### SOURCE EXTRACT

↓

The biggest foreign policy question the United States and its allies face today is whether the proliferation of weapons of mass destruction (WMD) must be stopped by use of military force. Can deterrence serve as a sufficient strategy to deal with the otherwise inevitable spread of nuclear weapons and other WMD to more regimes?
This question is not being debated in public with sufficient clarity (though one suspects there is considerable clarity in the secret discussions of the Bush Administration). Stanley Kurtz examines why this is the case in his most recent article Brave New World: Why We Must Invade Iraq in The National Review Online. He describes arguments that Marc Trachtenberg has made in the Fall 2002 issue of The National Interest:
As Trachtenberg points out, in a world where everyone has nuclear weapons, the balance of terror cuts two ways. On the one hand, it makes states reluctant to come to blows. On the other hand, just because of its intimidating effects, the balance of terror rewards those who are willing to bring themselves up to the brink (on the assumption that potential foes will be scared off by the prospect of a nuclear exchange). In the current world, the boldness of state action is constrained by relative conventional military power. But in a world where conventional military might has been rendered irrelevant (because everyone has the bomb), it's those with the will to take risks who will prosper (so long as they don't actually step over the line and provoke a nuclear exchange). And eventually, of course, someone will step over the line — (mis)calculating that their foes will simply accept some aggressive action (say, an invasion of Kuwait), out of fear of escalation to a nuclear exchange.

↑

### EXERCISE REQUIREMENTS
A. Say whether each statement agrees with the nuclear deterrence passage, answering yes or no and quoting the words that decide it: (i) Kurtz's article appeared in The National Review Online. (ii) Trachtenberg's arguments were made in the Fall 2002 issue of The National Interest. (iii) In the current world, the boldness of state action is held in check by the size of nuclear stockpiles.
B. Write out the part of the nuclear deterrence passage starting at "The biggest foreign" and ending at "to more regimes?".
The data after this point comes from a different source than the nuclear deterrence passage.

### AVAILABLE DATA
↓

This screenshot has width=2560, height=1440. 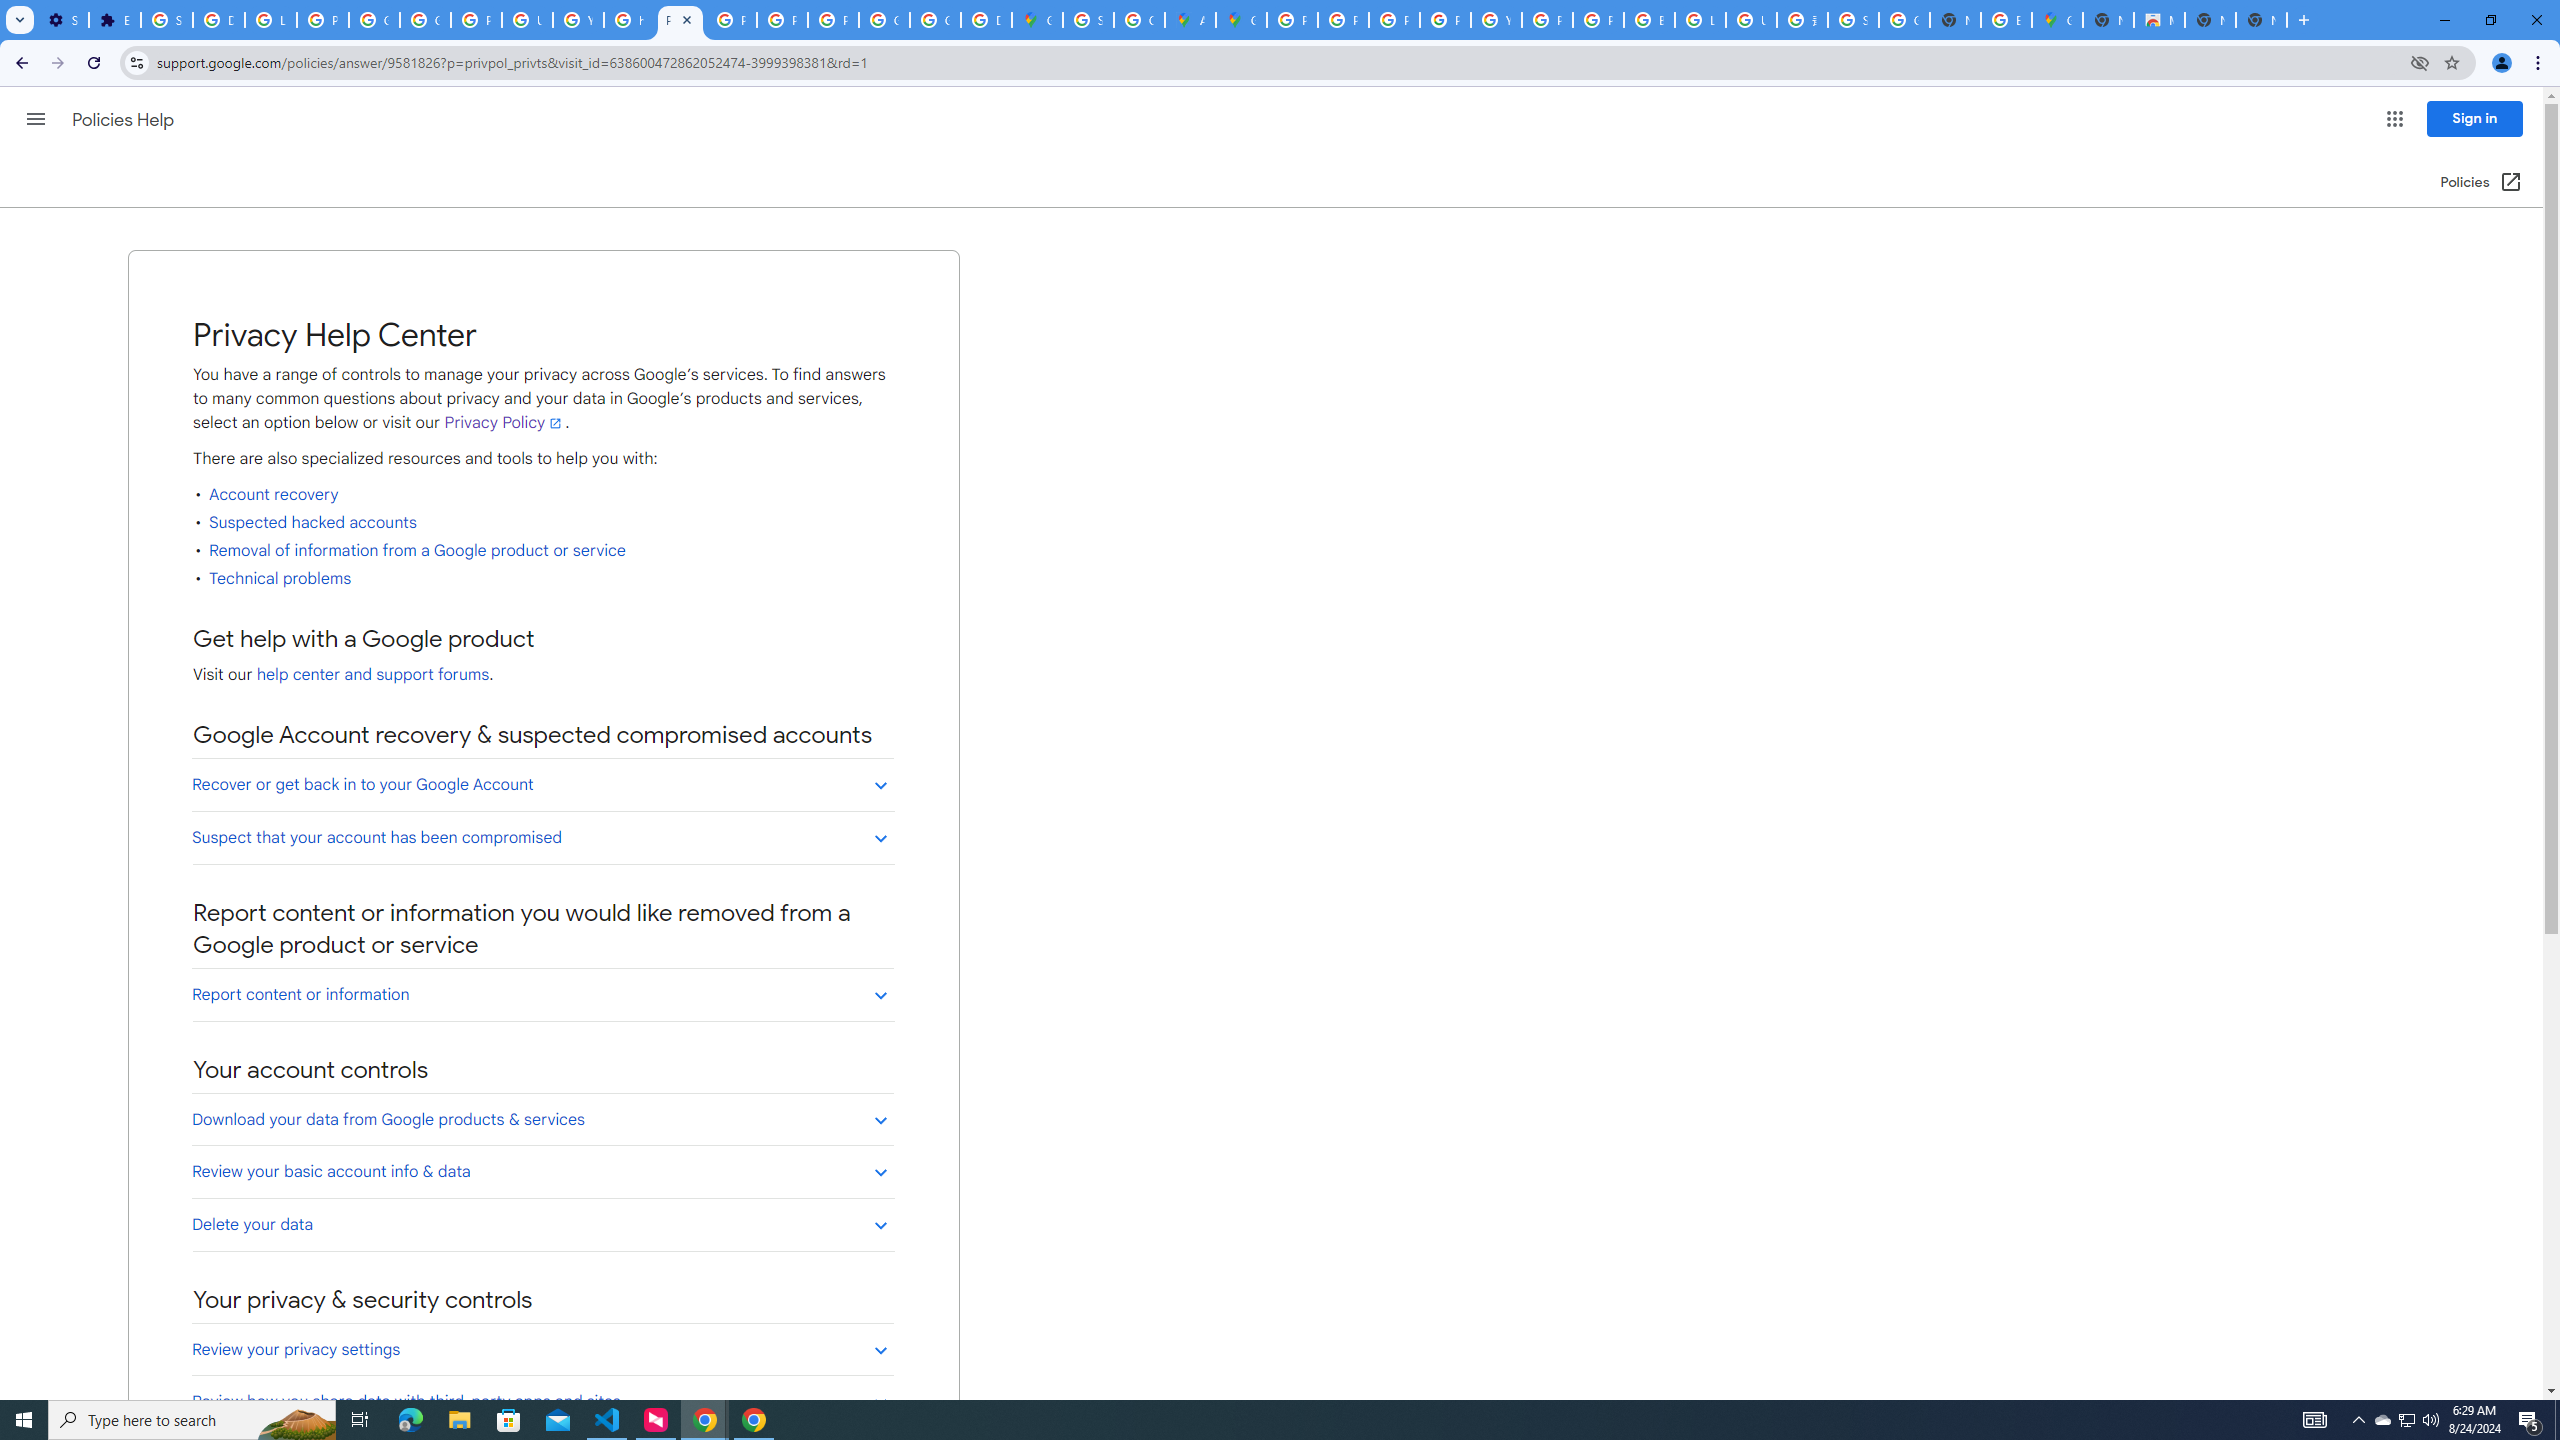 I want to click on New Tab, so click(x=2262, y=20).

↑

### PER-TASK ANSWERS
A.
(i) Yes: "in his most recent article Brave New World: Why We Must Invade Iraq in The National Review Online"
(ii) Yes: "arguments that Marc Trachtenberg has made in the Fall 2002 issue of The National Interest"
(iii) No: "In the current world, the boldness of state action is constrained by relative conventional military power."

B.
The biggest foreign policy question the United States and its allies face today is whether the proliferation of weapons of mass destruction (WMD) must be stopped by use of military force. Can deterrence serve as a sufficient strategy to deal with the otherwise inevitable spread of nuclear weapons and other WMD to more regimes?